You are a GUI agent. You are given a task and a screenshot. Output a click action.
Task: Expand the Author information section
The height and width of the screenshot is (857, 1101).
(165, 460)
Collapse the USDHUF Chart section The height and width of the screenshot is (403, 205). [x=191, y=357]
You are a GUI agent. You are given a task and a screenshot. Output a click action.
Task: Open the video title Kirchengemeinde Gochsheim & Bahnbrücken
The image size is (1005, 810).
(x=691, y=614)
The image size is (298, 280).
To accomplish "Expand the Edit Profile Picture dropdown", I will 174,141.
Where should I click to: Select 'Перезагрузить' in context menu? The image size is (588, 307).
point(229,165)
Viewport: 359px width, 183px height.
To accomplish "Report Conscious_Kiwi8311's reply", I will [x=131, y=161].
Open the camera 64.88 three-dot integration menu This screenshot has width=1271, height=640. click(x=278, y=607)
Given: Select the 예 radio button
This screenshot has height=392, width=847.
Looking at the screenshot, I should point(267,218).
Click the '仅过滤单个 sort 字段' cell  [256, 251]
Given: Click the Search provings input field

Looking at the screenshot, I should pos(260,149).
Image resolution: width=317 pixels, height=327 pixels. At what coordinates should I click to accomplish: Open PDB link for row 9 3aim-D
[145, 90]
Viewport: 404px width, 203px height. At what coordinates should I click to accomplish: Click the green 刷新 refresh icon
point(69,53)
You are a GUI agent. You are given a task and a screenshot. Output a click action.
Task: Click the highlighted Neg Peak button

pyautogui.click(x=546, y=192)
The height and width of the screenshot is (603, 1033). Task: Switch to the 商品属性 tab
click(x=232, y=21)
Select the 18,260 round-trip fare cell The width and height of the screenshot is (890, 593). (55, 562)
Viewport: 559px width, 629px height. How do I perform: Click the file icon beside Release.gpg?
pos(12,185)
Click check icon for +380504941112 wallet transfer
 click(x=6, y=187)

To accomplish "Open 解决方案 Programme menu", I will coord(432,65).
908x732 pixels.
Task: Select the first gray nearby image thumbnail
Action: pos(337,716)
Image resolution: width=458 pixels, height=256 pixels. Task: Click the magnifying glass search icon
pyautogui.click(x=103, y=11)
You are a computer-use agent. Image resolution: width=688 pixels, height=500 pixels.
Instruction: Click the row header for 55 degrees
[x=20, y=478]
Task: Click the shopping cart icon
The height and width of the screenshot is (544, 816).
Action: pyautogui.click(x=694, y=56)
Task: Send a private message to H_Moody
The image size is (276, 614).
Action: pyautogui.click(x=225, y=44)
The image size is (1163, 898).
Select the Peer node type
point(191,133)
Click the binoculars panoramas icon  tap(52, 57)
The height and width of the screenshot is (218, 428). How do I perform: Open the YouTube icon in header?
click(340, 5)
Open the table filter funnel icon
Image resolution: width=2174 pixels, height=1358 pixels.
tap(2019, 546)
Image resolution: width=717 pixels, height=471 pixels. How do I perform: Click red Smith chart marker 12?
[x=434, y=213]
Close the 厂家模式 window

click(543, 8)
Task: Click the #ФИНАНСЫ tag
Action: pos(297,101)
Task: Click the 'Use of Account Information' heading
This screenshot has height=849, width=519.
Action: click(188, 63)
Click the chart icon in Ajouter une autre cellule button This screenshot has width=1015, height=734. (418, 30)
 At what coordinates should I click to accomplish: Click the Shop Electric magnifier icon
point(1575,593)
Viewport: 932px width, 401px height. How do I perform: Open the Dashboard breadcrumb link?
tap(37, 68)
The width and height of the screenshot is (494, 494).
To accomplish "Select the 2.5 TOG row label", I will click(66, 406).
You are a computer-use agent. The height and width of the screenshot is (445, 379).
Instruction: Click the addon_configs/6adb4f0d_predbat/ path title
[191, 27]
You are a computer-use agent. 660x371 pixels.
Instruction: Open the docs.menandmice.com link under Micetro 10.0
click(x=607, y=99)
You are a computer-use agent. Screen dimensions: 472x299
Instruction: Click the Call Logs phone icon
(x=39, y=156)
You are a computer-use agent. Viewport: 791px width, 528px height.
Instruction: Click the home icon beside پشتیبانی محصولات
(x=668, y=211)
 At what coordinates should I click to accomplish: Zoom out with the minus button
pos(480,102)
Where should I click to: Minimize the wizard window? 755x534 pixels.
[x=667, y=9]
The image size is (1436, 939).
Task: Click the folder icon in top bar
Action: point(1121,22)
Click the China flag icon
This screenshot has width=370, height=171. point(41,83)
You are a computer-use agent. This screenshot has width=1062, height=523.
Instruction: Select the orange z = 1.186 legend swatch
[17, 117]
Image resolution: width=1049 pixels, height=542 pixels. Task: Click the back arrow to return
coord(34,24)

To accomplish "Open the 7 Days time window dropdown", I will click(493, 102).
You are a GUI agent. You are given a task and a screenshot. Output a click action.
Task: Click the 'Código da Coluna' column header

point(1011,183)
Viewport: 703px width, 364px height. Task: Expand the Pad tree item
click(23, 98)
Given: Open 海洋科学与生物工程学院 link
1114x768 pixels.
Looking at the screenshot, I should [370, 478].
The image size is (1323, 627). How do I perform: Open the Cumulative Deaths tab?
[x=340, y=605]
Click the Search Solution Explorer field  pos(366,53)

════════

Work required: What you write must match the records above exactly, line for line.

Output below:
You are a GUI agent. You are given a task and a screenshot. Output a click action.
Task: Expand the Author information section
The height and width of the screenshot is (857, 1101).
(165, 460)
Collapse the USDHUF Chart section The height and width of the screenshot is (403, 205). [x=191, y=357]
You are a GUI agent. You are given a task and a screenshot. Output a click action.
Task: Open the video title Kirchengemeinde Gochsheim & Bahnbrücken
The image size is (1005, 810).
(x=691, y=614)
The image size is (298, 280).
To accomplish "Expand the Edit Profile Picture dropdown", I will 174,141.
Where should I click to: Select 'Перезагрузить' in context menu? The image size is (588, 307).
point(229,165)
Viewport: 359px width, 183px height.
To accomplish "Report Conscious_Kiwi8311's reply", I will [x=131, y=161].
Open the camera 64.88 three-dot integration menu This screenshot has width=1271, height=640. click(x=278, y=607)
Given: Select the 예 radio button
This screenshot has height=392, width=847.
Looking at the screenshot, I should point(267,218).
Click the '仅过滤单个 sort 字段' cell  [256, 251]
Given: Click the Search provings input field

Looking at the screenshot, I should pos(260,149).
Image resolution: width=317 pixels, height=327 pixels. At what coordinates should I click to accomplish: Open PDB link for row 9 3aim-D
[145, 90]
Viewport: 404px width, 203px height. At what coordinates should I click to accomplish: Click the green 刷新 refresh icon
point(69,53)
You are a GUI agent. You are given a task and a screenshot. Output a click action.
Task: Click the highlighted Neg Peak button

pyautogui.click(x=546, y=192)
The height and width of the screenshot is (603, 1033). Task: Switch to the 商品属性 tab
click(x=232, y=21)
Select the 18,260 round-trip fare cell The width and height of the screenshot is (890, 593). (55, 562)
Viewport: 559px width, 629px height. How do I perform: Click the file icon beside Release.gpg?
pos(12,185)
Click check icon for +380504941112 wallet transfer
 click(x=6, y=187)

To accomplish "Open 解决方案 Programme menu", I will coord(432,65).
908x732 pixels.
Task: Select the first gray nearby image thumbnail
Action: pos(337,716)
Image resolution: width=458 pixels, height=256 pixels. Task: Click the magnifying glass search icon
pyautogui.click(x=103, y=11)
You are a computer-use agent. Image resolution: width=688 pixels, height=500 pixels.
Instruction: Click the row header for 55 degrees
[x=20, y=478]
Task: Click the shopping cart icon
The height and width of the screenshot is (544, 816).
Action: pyautogui.click(x=694, y=56)
Task: Send a private message to H_Moody
The image size is (276, 614).
Action: pyautogui.click(x=225, y=44)
The image size is (1163, 898).
Select the Peer node type
point(191,133)
Click the binoculars panoramas icon  tap(52, 57)
The height and width of the screenshot is (218, 428). How do I perform: Open the YouTube icon in header?
click(340, 5)
Open the table filter funnel icon
Image resolution: width=2174 pixels, height=1358 pixels.
tap(2019, 546)
Image resolution: width=717 pixels, height=471 pixels. How do I perform: Click red Smith chart marker 12?
[x=434, y=213]
Close the 厂家模式 window

click(543, 8)
Task: Click the #ФИНАНСЫ tag
Action: pos(297,101)
Task: Click the 'Use of Account Information' heading
This screenshot has height=849, width=519.
Action: click(188, 63)
Click the chart icon in Ajouter une autre cellule button This screenshot has width=1015, height=734. (418, 30)
 At what coordinates should I click to accomplish: Click the Shop Electric magnifier icon
point(1575,593)
Viewport: 932px width, 401px height. How do I perform: Open the Dashboard breadcrumb link?
tap(37, 68)
The width and height of the screenshot is (494, 494).
To accomplish "Select the 2.5 TOG row label", I will click(66, 406).
You are a computer-use agent. The height and width of the screenshot is (445, 379).
Instruction: Click the addon_configs/6adb4f0d_predbat/ path title
[191, 27]
You are a computer-use agent. 660x371 pixels.
Instruction: Open the docs.menandmice.com link under Micetro 10.0
click(x=607, y=99)
You are a computer-use agent. Screen dimensions: 472x299
Instruction: Click the Call Logs phone icon
(x=39, y=156)
You are a computer-use agent. Viewport: 791px width, 528px height.
Instruction: Click the home icon beside پشتیبانی محصولات
(x=668, y=211)
 At what coordinates should I click to accomplish: Zoom out with the minus button
pos(480,102)
Where should I click to: Minimize the wizard window? 755x534 pixels.
[x=667, y=9]
The image size is (1436, 939).
Task: Click the folder icon in top bar
Action: point(1121,22)
Click the China flag icon
This screenshot has width=370, height=171. point(41,83)
You are a computer-use agent. This screenshot has width=1062, height=523.
Instruction: Select the orange z = 1.186 legend swatch
[17, 117]
Image resolution: width=1049 pixels, height=542 pixels. Task: Click the back arrow to return
coord(34,24)

To accomplish "Open the 7 Days time window dropdown", I will click(493, 102).
You are a GUI agent. You are given a task and a screenshot. Output a click action.
Task: Click the 'Código da Coluna' column header

point(1011,183)
Viewport: 703px width, 364px height. Task: Expand the Pad tree item
click(23, 98)
Given: Open 海洋科学与生物工程学院 link
1114x768 pixels.
Looking at the screenshot, I should [370, 478].
The image size is (1323, 627). How do I perform: Open the Cumulative Deaths tab?
[x=340, y=605]
Click the Search Solution Explorer field  pos(366,53)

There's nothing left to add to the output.